Voy a contar el peor proyecto que acepté, sin adornarlo, porque las lecciones que me dejó son las que hoy protegen a mis clientes. No fue por el código. Fue por todo lo que no dije que no a tiempo.
Cómo empezó (y las señales que ignoré)
El cliente llegó con prisa, un presupuesto cerrado en la cabeza que no encajaba con lo que pedía, y la frase que debería haber sido una alarma: "es muy sencillo, solo es una cosita". Acepté porque necesitaba el trabajo y porque me convencí de que podría apañarlo sobre la marcha. La primera lección es que casi nunca es una cosita, y que cuando el alcance no está claro y el plazo ya está fijado, el que pierde es siempre el que construye.
Hubo más señales. No había una sola persona que pudiera decidir; cada semana cambiaba el criterio según con quién hablara. Y el proyecto dependía de un sistema antiguo del que nadie tenía documentación. Cada una de esas señales, por separado, es gestionable. Juntas, son una tormenta.
Lo que salió mal
Maquillé la estimación para que cupiera en el presupuesto del cliente, en lugar de decirle la verdad: que con ese alcance y ese plazo no salía. A mitad de proyecto, el coste real se comió el margen y parte de mi tiempo personal. Entregué algo que funcionaba a medias, el cliente quedó descontento con razón, y yo aprendí la lección más cara de mi carrera: una venta que se cierra rompiendo la honestidad sobre el alcance no es una venta, es una deuda.

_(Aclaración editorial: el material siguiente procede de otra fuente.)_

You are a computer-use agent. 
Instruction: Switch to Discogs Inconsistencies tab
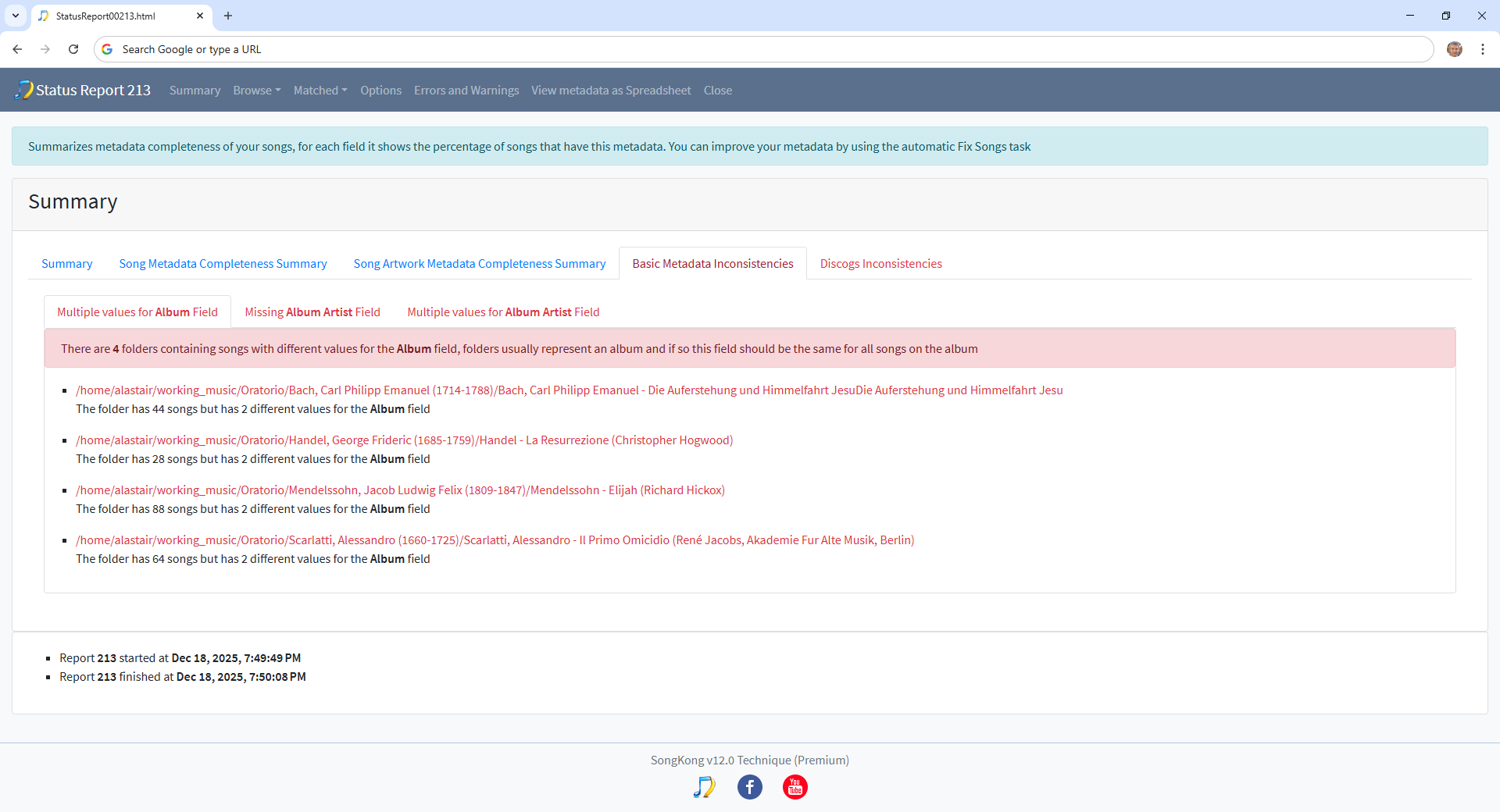pyautogui.click(x=880, y=264)
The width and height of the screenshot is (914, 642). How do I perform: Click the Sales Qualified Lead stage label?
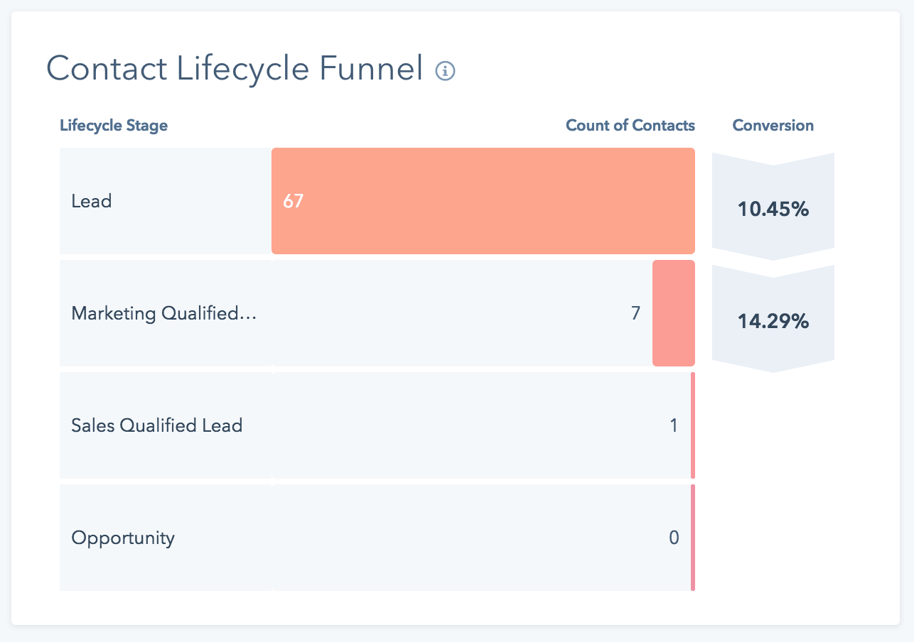click(156, 424)
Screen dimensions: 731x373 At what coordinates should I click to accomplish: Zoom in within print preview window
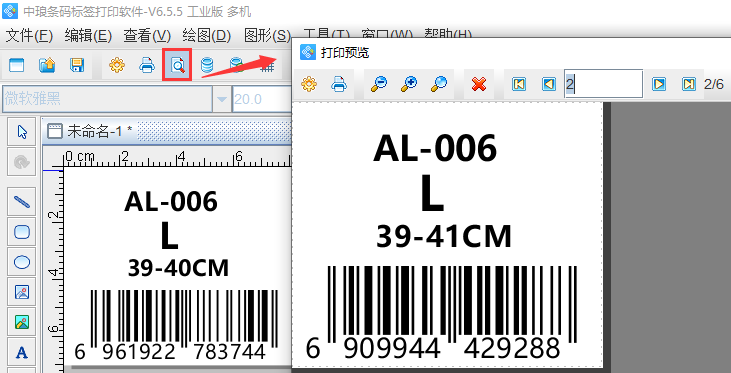pyautogui.click(x=409, y=84)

Lo que cambié para siempre
Desde entonces, presupuesto cerrado antes de empezar y, si me equivoco con la estimación, la pérdida es mía, no del cliente. Eso me obliga a acotar bien el alcance antes de dar un número, que es exactamente lo que protege al cliente. Si un proyecto no encaja, lo digo antes de cobrar nada. Y si no tengo claro el estado de un sistema heredado, propongo una auditoría técnica de 190 € antes de comprometer un proyecto entero a ciegas.
También aprendí a decir que no. No a todos los proyectos, sino a los que tienen las señales de aquel: alcance difuso con plazo fijo, sin un interlocutor que decida, y dependencias que nadie controla. Decir que no a tiempo es la forma más honesta de cuidar tanto al cliente como a tu propio trabajo.
Qué deberías sacar de esto si vas a contratar
Si vas a contratar software, desconfía de quien te da un número sin haber entendido tu problema, y desconfía todavía más de quien acepta tu plazo y tu presupuesto sin matizar nada. El proveedor que te dice "esto no entra en ese presupuesto, pero esto sí" te está cuidando. El que dice a todo que sí te está vendiendo una deuda. Lee también nuestra guía sobre cómo elegir empresa de desarrollo de software.
Preguntas frecuentes
¿Por qué contar un proyecto que salió mal?
Porque las lecciones de un proyecto fallido protegen mejor a un cliente que cualquier argumentario de ventas. La honestidad sobre los errores propios es parte de cómo trabajamos.
¿Qué es lo más importante para que un proyecto no falle?
Acotar el alcance antes de fijar precio y plazo, tener un interlocutor que decida, y conocer el estado real de los sistemas de los que depende el proyecto. Cuando esas tres cosas están claras, casi todo lo demás se gestiona.
¿Cómo evitáis vosotros este tipo de proyecto?
Con presupuesto cerrado antes de empezar (si nos equivocamos, la pérdida es nuestra), diciendo que no cuando un proyecto no encaja, y proponiendo una auditoría técnica previa cuando hay sistemas heredados sin documentar.